**DESCRIPTION OF THE TASK:** Please identify every line in the entries below that contains the word "using", and copy each of those lines in full.

**Element lookup records:**
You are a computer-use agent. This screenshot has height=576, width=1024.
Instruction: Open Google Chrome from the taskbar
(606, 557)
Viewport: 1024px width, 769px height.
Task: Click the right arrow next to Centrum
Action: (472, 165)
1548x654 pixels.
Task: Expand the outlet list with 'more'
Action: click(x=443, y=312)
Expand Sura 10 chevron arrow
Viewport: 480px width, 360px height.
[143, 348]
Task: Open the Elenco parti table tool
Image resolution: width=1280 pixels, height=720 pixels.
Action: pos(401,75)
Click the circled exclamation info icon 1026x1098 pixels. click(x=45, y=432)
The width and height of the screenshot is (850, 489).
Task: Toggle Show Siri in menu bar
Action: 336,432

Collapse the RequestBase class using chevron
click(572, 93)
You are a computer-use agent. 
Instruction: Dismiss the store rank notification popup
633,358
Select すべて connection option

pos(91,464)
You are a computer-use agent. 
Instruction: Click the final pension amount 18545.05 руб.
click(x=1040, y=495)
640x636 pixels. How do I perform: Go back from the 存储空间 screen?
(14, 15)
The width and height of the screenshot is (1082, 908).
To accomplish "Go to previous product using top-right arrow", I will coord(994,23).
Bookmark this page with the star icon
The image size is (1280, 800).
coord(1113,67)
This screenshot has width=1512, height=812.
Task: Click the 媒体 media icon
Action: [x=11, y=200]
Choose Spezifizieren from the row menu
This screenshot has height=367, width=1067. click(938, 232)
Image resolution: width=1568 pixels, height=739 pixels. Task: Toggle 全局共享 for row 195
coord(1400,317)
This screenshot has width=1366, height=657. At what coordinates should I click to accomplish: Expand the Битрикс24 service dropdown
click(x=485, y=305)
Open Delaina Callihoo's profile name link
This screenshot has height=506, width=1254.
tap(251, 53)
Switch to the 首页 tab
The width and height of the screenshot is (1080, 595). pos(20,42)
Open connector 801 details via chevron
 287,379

**CORRECT RESPONSE:**
Collapse the RequestBase class using chevron
To accomplish "Go to previous product using top-right arrow", I will coord(994,23).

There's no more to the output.